Børge G. Nordestgaard*, M. John Chapman*, Steve E. Humphries, Henry N. Ginsberg, Luis Masana, Olivier S. Descamps, Olov Wiklund, Robert A. Hegele, Frederick J. Raal, Joep C. Defesche, Albert Wiegman, Raul D. Santos, Gerald F. Watts, Klaus G. Parhofer, G. Kees Hovingh, Petri T. Kovanen, Catherine Boileau, Maurizio Averna, Jan Borén, Eric Bruckert, Alberico L. Catapano, Jan Albert Kuivenhoven, Päivi Pajukanta, Kausik Ray, Anton F. H. Stalenhoef, Erik Stroes, Marja-Riitta Taskinen, Anne Tybjærg-Hansen, for the European Atherosclerosis Society Consensus Panel

Abstract

Aims

The first aim was to critically evaluate the extent to which familial hypercholesterolaemia (FH) is underdiagnosed and undertreated. The second aim was to provide guidance for screening and treatment of FH, in order to prevent coronary heart disease (CHD).

Methods and results

Of the theoretical estimated prevalence of 1/500 for heterozygous FH, <1% are diagnosed in most countries. Recently, direct screening in a Northern European general population diagnosed approximately 1/200 with heterozygous FH. All reported studies document failure to achieve recommended LDL cholesterol targets in a large proportion of individuals with FH, and up to 13-fold increased risk of CHD. Based on prevalences between 1/500 and 1/200, between 14 and 34 million individuals worldwide have FH. We recommend that children, adults, and families should be screened for FH if a person or family member presents with FH, a plasma cholesterol level in an adult ≥8 mmol/L(≥310 mg/dL) or a child ≥6 mmol/L(≥230 mg/dL), premature CHD, tendon xanthomas, or sudden premature cardiac death.

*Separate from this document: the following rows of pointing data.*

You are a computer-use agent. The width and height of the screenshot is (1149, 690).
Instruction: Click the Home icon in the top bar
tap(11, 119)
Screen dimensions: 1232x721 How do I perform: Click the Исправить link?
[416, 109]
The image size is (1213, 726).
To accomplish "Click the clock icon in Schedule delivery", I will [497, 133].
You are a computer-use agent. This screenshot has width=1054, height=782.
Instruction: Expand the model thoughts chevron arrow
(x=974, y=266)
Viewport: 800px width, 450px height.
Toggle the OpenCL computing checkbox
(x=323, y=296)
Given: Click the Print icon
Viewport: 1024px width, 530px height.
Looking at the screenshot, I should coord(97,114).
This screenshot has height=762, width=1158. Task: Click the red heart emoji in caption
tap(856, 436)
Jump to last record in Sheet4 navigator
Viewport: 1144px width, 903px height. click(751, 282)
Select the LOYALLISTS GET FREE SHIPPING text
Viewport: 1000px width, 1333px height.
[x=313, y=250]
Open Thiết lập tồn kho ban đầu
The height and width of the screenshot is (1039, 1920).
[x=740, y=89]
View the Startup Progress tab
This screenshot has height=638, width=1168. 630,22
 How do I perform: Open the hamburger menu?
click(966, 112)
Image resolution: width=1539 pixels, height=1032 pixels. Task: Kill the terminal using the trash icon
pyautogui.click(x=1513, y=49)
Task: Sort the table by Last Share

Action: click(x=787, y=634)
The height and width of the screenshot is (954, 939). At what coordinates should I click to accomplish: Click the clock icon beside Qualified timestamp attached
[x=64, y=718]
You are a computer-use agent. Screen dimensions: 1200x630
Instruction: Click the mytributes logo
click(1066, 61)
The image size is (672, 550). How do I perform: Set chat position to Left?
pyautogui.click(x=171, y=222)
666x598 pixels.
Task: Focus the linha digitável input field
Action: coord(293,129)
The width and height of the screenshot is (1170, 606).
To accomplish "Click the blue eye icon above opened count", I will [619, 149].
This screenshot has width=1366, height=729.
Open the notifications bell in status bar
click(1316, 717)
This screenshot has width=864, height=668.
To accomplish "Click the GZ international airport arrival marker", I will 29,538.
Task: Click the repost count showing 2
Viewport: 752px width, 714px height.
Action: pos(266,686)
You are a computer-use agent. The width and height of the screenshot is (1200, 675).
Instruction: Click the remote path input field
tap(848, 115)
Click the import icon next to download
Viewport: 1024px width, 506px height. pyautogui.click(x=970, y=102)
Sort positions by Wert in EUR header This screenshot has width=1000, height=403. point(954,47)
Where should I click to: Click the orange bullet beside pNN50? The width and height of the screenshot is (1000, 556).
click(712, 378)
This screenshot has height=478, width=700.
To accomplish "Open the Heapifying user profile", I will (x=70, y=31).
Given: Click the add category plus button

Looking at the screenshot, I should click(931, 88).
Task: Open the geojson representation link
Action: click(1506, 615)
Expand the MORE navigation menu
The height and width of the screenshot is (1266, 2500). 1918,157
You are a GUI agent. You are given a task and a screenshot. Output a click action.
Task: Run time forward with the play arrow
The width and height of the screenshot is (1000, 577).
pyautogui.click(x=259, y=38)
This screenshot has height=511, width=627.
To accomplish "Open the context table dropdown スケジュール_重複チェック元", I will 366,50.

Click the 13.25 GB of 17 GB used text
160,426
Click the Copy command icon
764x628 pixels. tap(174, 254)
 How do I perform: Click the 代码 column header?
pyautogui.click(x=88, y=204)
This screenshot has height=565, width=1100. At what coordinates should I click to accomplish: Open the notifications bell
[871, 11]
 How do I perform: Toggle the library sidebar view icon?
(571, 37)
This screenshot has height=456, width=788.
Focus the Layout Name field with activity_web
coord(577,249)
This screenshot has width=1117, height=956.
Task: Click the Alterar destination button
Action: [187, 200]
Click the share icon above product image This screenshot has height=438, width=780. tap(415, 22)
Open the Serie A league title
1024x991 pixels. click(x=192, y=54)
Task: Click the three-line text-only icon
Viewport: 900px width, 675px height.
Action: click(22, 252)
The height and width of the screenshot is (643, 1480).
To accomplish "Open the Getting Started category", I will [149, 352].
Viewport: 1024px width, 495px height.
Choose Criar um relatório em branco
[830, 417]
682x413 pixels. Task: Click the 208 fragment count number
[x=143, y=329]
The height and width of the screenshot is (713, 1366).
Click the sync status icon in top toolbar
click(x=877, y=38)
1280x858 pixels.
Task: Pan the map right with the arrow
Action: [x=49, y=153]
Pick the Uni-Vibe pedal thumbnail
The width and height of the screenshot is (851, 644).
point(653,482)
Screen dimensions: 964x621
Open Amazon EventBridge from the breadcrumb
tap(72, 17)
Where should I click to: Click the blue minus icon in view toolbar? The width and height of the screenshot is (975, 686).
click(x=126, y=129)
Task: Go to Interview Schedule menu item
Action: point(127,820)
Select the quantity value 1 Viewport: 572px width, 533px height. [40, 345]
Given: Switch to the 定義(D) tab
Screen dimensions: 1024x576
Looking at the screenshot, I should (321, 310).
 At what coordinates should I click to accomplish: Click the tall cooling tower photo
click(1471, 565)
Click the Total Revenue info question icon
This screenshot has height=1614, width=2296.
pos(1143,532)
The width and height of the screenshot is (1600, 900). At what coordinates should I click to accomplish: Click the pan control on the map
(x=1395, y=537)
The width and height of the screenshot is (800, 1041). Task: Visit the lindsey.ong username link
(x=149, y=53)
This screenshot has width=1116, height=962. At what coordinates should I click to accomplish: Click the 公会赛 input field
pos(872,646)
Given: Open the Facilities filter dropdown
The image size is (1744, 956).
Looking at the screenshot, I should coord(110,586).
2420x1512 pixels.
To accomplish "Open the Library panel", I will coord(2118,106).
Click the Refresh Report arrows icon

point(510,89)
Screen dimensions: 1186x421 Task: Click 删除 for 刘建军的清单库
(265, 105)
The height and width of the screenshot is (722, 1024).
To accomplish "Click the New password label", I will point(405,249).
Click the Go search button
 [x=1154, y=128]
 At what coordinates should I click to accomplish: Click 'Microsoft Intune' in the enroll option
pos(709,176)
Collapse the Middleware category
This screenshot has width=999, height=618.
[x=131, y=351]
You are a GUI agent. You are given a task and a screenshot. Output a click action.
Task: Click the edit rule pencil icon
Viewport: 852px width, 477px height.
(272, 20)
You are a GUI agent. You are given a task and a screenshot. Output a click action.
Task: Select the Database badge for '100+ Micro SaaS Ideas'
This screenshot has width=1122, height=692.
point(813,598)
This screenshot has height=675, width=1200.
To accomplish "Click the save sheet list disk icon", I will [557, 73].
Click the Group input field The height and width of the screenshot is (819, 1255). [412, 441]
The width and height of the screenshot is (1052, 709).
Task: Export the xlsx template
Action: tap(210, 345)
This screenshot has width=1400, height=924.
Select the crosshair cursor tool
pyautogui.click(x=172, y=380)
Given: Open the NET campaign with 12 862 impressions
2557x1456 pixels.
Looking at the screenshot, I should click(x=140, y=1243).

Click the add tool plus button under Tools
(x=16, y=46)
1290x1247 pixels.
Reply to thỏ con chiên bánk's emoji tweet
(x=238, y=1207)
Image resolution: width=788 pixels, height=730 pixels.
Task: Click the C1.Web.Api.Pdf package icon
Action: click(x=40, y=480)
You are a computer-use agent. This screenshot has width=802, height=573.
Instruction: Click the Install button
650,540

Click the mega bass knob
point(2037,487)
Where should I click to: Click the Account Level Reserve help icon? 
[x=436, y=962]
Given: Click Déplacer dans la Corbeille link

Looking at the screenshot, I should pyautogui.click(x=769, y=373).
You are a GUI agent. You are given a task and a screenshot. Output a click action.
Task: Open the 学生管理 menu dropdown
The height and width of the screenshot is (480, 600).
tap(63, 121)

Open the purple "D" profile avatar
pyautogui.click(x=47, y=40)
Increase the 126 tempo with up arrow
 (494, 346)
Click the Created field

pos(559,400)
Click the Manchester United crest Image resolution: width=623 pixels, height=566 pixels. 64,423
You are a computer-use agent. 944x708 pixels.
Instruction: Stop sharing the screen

In FH, low-density lipoprotein cholesterol targets are <3.5 mmol/L(<135 mg/dL) for children, <2.5 mmol/L(<100 mg/dL) for adults, and <1.8 mmol/L(<70 mg/dL) for adults with known CHD or diabetes. In addition to lifestyle and dietary counselling, treatment priorities are (i) in children, statins, ezetimibe, and bile acid binding resins, and (ii) in adults, maximal potent statin dose, ezetimibe, and bile acid binding resins. Lipoprotein apheresis can be offered in homozygotes and in treatment-resistant heterozygotes with CHD.

Conclusion

Owing to severe underdiagnosis and undertreatment of FH, there is an urgent worldwide need for diagnostic screening together with early and aggressive treatment of this extremely high-risk condition.